The material facts as set out in the original Statement of Claim are that the Blood Tribe was a party to Treaty 7, that under the Treaty the Blood Tribe was entitled to a reserve of a size to be determined based on the Treaty Land Entitlement process [“TLE”], that Canada provided a reserve, but that the reserve provided was not of the required size under the TLE. The Blood Tribe sought a declaration that it is entitled to additional lands, or in the alternative, damages. These are the material facts that touch on the claim of breach of treaty. They are few and straightforward.

Paragraph 5(1)(g) of the Limitations of Actions Act provides that an action for breach of treaty must be commenced within six years after the cause of action arose. It may seem odd, but here the Blood Tribe commenced this action two years before the cause of action arose. It did so because it pleaded the action as if it were a breach of contract claim. As result of the view of the Supreme Court of Canada that treaties are not contracts (R v Sundown, [1999] 1 SCR 393; First Nation of Nacho Nyak Dun v Yukon, 2017 SCC 58), it has turned out that the claim of the Blood Tribe is not one for breach of contract but rather is a claim for breach of treaty.

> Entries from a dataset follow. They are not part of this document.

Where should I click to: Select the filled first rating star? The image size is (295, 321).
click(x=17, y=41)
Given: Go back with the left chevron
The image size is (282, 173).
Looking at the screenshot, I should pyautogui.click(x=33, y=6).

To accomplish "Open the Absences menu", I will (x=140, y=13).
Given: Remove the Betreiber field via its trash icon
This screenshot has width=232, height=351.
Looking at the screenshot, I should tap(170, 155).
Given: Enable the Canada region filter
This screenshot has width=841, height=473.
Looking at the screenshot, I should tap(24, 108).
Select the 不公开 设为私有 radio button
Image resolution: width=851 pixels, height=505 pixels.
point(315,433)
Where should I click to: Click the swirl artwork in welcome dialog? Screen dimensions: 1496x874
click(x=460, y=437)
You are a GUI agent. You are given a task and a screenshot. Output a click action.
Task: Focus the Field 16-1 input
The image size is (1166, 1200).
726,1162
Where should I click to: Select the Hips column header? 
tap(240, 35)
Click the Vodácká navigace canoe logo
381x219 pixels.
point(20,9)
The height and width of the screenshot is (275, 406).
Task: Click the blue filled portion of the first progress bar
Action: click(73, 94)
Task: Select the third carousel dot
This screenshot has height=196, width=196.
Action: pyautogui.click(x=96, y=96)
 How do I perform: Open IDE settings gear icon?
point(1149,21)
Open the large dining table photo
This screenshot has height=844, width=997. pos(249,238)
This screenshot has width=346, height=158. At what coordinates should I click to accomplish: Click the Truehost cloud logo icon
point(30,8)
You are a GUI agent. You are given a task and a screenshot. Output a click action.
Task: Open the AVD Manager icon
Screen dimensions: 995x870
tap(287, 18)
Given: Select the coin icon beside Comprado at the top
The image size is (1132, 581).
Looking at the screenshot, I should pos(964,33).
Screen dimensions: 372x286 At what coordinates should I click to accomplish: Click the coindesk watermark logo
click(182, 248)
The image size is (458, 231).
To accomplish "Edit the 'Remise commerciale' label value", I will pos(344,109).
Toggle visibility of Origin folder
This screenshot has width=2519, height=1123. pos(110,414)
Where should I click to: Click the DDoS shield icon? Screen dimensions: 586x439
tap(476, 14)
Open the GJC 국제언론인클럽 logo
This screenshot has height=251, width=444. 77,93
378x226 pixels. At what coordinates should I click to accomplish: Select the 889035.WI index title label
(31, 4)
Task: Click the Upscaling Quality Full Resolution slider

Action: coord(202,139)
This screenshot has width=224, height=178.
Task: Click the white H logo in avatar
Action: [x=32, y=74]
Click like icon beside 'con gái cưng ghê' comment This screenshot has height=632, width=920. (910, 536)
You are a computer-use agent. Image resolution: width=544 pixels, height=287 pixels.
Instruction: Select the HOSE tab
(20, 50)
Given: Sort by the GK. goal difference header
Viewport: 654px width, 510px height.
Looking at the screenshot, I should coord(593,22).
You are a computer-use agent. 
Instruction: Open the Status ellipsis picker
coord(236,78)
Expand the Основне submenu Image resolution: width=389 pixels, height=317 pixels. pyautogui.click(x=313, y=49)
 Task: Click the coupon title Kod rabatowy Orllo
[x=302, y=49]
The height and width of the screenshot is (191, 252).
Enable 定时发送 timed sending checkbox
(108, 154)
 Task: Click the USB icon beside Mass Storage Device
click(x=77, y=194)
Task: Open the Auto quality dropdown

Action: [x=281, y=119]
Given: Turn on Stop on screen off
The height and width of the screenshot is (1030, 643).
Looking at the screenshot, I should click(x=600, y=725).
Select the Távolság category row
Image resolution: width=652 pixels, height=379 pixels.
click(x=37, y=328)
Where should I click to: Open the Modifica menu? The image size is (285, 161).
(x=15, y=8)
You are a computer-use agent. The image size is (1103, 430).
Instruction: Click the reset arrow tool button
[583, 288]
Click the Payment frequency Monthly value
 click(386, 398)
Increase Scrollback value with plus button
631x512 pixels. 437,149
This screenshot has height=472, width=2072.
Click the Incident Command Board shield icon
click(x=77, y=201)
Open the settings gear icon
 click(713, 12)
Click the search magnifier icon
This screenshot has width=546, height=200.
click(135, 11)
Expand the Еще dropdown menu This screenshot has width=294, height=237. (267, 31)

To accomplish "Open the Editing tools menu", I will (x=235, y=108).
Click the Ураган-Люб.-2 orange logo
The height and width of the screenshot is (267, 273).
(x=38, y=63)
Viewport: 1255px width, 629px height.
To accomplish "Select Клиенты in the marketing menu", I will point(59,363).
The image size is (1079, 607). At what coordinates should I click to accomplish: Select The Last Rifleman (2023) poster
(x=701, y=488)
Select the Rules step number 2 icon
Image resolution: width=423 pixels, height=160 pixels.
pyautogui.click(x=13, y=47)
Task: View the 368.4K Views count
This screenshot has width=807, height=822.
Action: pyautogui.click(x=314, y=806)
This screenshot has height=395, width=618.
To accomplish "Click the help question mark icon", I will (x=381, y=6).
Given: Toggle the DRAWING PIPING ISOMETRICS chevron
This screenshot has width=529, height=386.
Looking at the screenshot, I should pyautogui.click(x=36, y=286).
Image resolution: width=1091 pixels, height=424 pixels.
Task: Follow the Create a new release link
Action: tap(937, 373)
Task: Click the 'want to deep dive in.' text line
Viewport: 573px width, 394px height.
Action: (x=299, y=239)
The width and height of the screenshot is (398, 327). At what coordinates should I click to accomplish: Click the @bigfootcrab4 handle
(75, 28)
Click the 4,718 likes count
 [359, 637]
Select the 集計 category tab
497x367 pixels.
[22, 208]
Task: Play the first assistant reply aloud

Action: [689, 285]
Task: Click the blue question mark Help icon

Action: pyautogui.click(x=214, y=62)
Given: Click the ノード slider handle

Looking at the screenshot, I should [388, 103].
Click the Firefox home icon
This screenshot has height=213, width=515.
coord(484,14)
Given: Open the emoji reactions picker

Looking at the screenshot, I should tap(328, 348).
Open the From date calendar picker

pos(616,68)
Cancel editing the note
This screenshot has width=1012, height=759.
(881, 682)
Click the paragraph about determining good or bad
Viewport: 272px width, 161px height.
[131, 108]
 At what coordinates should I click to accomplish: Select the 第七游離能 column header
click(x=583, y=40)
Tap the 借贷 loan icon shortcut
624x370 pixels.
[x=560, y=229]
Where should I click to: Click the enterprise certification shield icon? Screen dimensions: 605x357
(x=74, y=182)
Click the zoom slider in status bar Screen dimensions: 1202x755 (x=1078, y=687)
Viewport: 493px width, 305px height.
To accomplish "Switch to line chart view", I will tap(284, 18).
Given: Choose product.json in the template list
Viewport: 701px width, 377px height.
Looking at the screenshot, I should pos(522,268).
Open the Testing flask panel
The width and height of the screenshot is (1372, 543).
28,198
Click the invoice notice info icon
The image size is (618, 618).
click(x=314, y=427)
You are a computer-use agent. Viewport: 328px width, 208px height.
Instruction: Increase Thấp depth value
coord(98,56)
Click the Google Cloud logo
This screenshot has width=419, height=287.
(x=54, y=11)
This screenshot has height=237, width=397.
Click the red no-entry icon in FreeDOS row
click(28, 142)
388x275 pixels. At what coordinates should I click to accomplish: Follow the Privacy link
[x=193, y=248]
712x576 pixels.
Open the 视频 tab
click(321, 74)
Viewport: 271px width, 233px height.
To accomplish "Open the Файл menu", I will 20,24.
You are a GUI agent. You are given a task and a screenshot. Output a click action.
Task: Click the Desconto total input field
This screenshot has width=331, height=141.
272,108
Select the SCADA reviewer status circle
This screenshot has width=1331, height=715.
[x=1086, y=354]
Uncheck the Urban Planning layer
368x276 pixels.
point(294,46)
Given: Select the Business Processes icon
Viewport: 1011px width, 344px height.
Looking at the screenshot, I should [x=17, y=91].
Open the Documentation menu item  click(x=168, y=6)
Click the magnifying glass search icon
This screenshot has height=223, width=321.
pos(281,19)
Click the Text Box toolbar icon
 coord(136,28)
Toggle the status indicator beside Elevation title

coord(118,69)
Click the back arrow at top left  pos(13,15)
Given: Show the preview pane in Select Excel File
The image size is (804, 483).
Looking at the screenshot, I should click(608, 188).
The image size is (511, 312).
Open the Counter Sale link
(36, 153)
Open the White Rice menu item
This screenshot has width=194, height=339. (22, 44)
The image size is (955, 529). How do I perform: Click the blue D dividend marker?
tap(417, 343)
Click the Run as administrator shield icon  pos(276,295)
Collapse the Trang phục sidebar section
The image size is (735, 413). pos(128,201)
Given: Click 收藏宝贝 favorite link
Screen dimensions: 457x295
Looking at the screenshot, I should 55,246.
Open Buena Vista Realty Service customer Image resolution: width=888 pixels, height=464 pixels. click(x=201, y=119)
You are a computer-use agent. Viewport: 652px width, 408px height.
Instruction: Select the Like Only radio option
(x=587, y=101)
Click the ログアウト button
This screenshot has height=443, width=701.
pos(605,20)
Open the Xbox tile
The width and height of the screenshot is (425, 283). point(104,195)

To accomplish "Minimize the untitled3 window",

The Blood Tribe since commencing this action has been the beneficiary of the entrenchment of treaty rights into the Constitution Act, 1982. Canada has not put forward any arguments on the temporal application of the Constitution Act, 1982 to suggest that it would not apply to an ongoing action. For these reasons, the claim of the Blood Tribe for breach of the TLE promise in Treaty 7 is not time-barred.

For the reasons above, the claim of the Blood Tribe is allowed, in part. The Court finds that Canada is in breach of the TLE formula in Treaty 7 in regards to the size of the Blood Reserve. The Plaintiffs were entitled under the TLE formula to a reserve of 710 square miles, whereas the current Reserve is 547.5 square miles. Canada is liable to the Blood Tribe for this breach of Treaty. All other claims are dismissed as time-barred.